What you should do - Could you repeat word for word only the lines from the one containing "Task: Open the Telephone" to the last line of the data below?

::::::

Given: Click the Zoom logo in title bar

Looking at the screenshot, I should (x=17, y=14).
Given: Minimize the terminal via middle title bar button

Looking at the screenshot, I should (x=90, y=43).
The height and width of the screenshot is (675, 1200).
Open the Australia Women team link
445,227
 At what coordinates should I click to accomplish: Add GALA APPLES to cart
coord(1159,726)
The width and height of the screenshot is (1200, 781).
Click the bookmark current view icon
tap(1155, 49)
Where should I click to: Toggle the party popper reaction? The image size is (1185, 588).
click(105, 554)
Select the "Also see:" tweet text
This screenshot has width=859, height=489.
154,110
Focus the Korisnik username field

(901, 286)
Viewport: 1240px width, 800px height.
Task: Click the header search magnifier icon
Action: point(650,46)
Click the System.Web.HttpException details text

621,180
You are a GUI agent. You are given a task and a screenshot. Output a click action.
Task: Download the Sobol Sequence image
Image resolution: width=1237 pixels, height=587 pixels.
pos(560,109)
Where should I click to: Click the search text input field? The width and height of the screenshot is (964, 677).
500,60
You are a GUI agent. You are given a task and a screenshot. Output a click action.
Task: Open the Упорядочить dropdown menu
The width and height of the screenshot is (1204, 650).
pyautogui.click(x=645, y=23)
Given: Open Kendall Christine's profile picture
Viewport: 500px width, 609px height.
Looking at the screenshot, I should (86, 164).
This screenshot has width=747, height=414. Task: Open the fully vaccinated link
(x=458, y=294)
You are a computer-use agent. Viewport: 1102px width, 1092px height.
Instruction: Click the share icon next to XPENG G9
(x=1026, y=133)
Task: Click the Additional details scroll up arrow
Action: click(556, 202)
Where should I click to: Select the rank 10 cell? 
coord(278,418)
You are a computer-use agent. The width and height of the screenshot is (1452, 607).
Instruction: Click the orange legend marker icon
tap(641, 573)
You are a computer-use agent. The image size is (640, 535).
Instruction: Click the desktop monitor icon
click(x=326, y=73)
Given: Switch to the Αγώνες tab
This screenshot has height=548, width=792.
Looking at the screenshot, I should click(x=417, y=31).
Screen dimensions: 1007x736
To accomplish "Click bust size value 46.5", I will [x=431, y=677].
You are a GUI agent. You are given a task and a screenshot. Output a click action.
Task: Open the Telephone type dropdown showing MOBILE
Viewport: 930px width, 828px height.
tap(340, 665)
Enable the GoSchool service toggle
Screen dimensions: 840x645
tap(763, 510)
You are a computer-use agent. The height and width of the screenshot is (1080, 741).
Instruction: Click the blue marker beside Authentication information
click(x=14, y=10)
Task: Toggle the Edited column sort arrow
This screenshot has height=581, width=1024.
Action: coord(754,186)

::::::

Output for this task -
Task: Open the Telephone type dropdown showing MOBILE
Viewport: 930px width, 828px height.
tap(340, 665)
Enable the GoSchool service toggle
Screen dimensions: 840x645
tap(763, 510)
You are a computer-use agent. The height and width of the screenshot is (1080, 741).
Instruction: Click the blue marker beside Authentication information
click(x=14, y=10)
Task: Toggle the Edited column sort arrow
This screenshot has height=581, width=1024.
Action: coord(754,186)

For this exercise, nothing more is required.